In this situation, the covered portion of the stent graft can partially
or even completely occlude the renal artery, and this fact can remain
unknown. The transluminal angioplasty can be used during the first procedure,
once the lesion is known.13,14 A distal
traction of the stent graft with the aid of the guide-wire can be an
option. However, this maneuver cannot be adopted for stent grafts that
have micro-hooks for fixation.
The second
mechanism we consider to be important for the occurrence of renal artery
lesion is the handling of stent grafts with the stent uncovered and
opened. This maneuver consists of opening one or two rings of the stent
graft and, with an injection of contrast visualizing the renal arteries,
choosing the best position for the stent graft. We do not perform it
anymore, since it can lead to endothelial trauma and aortic atheroma.

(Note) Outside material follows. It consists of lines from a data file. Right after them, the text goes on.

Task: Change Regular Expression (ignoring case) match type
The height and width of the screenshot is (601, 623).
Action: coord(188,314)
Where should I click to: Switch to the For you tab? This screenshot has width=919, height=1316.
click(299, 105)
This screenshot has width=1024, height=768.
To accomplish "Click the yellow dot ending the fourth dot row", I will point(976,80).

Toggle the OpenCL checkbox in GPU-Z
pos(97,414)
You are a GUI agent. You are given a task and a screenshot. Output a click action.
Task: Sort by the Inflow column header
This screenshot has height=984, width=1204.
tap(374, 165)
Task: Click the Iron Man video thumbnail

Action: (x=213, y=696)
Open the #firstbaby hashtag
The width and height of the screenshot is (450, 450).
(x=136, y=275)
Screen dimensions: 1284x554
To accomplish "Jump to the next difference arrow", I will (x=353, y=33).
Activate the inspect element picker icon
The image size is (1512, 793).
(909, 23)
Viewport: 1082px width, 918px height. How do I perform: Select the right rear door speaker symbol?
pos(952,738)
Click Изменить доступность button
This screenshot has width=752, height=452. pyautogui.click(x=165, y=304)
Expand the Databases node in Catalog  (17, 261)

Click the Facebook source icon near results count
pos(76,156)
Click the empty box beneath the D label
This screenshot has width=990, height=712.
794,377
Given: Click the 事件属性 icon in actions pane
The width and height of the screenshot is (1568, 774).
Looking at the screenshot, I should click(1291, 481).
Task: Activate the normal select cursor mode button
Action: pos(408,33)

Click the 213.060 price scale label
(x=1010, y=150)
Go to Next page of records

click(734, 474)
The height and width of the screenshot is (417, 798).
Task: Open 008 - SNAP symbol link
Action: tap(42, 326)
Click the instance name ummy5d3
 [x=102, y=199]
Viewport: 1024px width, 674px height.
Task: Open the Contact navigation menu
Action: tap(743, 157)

The balloon inflation to adjust the stent graft in the aneurysm neck
may also lead to a fracture in the aortic plaque and to a lesion of
the renal artery ostium.
The third
mechanism that may lead to renal artery occlusion is the stent graft
remodeling, as a consequence of the aneurysm reduction, which occurs
with Vanguard® stent grafts.
We understand
that, when the renal artery stenosis or occlusion is symptomatic, whether
with alteration of renal function or occurrence of renovascular hypertension,
the renal revascularization should be recommended.15
In this series, we chose the operative repair of the renal artery occlusion
in two out of three patients.
In the
first case, the tomographic image was responsible for detecting the
renal artery occlusion. This patient presented a mild arterial hypertension,
concurrently to the 2-year tomographic control (Figure 1). We chose
the operative repair aiming at preserving the renal function, and the
splenorenal bypass was chosen since it is an operation performed with
autologous material that has a high patency rate.15
In the
second case, we chose to perform the iliac and renal reconstruction
with PTFE®. This patient presented sudden onset acute arterial hypertension
difficult to control, 6 months after the repair of AAA. There was also
an increase in creatinine, around twice the reference value. Both parameters
were normalized after the arterial reconstruction.
Finally,
in the third patient, who was already preoperatively hypertensive, despite
the detection of stenosis of around 50% by angiotomography of the left
renal artery, we concluded that revascularization was not necessary
yet, since the duplex flowmetry ultrasound, the scanning with technetium,
and the serum level of creatinine were normal.
Thus, despite
the complications of the transrenal fixation of aortic stent grafts,
we observed the benefit brought by an increase in indications for cases
of short neck. Nevertheless, inappropriate handling of the graft introducer
should be avoided and care should be taken when inflating the balloon,
in order to avoid fracture of the aortic plaque and of the renal artery
ostium. The careful observation of the angiographic control and the
strict follow-up make the technique feasible. Early identification of
cases of renal insufficiency and renovascular hypertension allows a
favorable progression.
CONCLUSION
The suprarenal aortic graft fixation is useful. However, in order to make it a safe procedure, surgeons must control the patient's evolution of renal arteries through imaging methods and clinical follow-up.